In times gone by, the iconic Last Will and Testament was the cornerstone of virtually every estate plan.  In today’s world, however, with the proliferation of various non-probate vehicles for transferring assets at death, a Will’s importance seems to have greatly diminished.  In many instances, arrangements for the transfer of assets at death are provided for not in a Will, but rather in beneficiary designations filed with life insurance carriers and retirement plan administrators, in “Transfer-On-Death” and “Payable-On-Death” registrations on bank and brokerage accounts, or in the provisions of a revocable living trust into which assets were transferred during life.  Not much left for a Will to do, is there?

Before tossing your Will into the “don’t need it anymore” pile, let’s take a look at a few reasons why a thoughtfully prepared Will can, and should, still be an important part of your estate plan:

1. DRIBS & DRABS – Try as you might, it is virtually impossible to leave this world without leaving behind at least some assets that will be transferred by your Will.  They might include refunds of unearned premiums on your health insurance coverage, the final Required Minimum Distribution on your retirement account, or your last payroll check from your employer, just to name a few.  It just isn’t possible to put these assets into a non-probate transfer format while you’re alive, so, guess what, they will be transferred at death pursuant to the provisions or your Will.  At least that is the case if you have a Will.  Without a Will, assets of this type will be distributed to your heirs-at-law under the Indiana intestate laws.  Perhaps your “heirs” are, indeed, the persons you would want to receive such assets, but they may not be.  To make certain they go to the persons you want, you need a Will.

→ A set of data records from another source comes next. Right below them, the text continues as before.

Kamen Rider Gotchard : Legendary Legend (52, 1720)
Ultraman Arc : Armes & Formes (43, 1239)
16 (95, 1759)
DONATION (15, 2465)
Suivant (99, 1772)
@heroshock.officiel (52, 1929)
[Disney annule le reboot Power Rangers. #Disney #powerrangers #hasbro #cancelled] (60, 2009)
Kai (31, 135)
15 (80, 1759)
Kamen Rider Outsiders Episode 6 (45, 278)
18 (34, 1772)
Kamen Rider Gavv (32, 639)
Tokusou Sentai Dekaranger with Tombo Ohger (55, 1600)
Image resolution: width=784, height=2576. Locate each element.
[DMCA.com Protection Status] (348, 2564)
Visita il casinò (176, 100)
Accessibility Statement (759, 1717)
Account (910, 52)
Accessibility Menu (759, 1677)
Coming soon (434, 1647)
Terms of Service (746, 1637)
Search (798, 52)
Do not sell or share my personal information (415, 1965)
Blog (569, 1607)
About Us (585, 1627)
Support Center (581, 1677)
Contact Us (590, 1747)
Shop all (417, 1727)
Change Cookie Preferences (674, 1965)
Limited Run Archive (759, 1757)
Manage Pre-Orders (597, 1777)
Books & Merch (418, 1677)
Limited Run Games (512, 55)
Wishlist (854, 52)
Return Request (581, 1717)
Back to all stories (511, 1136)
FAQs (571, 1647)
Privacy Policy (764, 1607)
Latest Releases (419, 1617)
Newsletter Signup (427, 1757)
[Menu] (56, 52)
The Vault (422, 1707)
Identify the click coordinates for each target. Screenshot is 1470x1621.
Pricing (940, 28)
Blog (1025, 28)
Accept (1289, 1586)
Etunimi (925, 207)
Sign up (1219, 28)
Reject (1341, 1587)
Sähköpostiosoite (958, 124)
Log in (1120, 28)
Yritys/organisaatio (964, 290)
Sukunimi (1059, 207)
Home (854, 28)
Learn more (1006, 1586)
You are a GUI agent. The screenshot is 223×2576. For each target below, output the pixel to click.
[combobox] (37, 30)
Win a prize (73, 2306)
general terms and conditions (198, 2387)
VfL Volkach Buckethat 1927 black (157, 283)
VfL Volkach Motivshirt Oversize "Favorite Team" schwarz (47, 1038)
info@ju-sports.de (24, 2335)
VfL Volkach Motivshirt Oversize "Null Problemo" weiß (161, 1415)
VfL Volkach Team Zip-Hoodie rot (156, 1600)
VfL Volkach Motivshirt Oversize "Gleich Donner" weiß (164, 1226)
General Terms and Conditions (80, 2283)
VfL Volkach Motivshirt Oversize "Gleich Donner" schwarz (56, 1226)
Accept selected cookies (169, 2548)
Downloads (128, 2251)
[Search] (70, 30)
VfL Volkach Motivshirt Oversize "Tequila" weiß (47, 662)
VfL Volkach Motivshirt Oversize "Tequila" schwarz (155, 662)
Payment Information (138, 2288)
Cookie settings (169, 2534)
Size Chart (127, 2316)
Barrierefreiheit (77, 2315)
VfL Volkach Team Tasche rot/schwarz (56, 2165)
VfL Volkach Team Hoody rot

2. TANGIBLE PERSONAL PROPERTY – While it may be fairly easy to arrange for the transfer of real estate or financial assets “outside your Will,” it is a much more challenging task to do so with tangible personal property you might own.  This type of property includes clothing, jewelry, furniture, golf clubs, and artwork, for example.  While these assets may have little monetary value, their sentimental and emotional value may be enormous.  Dividing and distributing assets of this type can be extremely difficult without a plan in place designating who should receive what.  You can provide such a plan in your Will.

3. GUARDIAN – It may be possible, without a Will, to arrange for the management and distribution of assets you may leave to young children, but arranging for the care and custody of the children themselves is another matter.  Children under eighteen (18) years of age must have a guardian appointed for them by a Court.  The way for you to inform the Court as to the person(s) you would like to serve in that role is through a provision in your Will.  For anyone with minor children, naming the person(s) to serve as guardian(s) for them is reason enough for having a Will.

So…, even though a Will may not serve as the property transfer arrangement it once did, there could be some very important reasons for having one.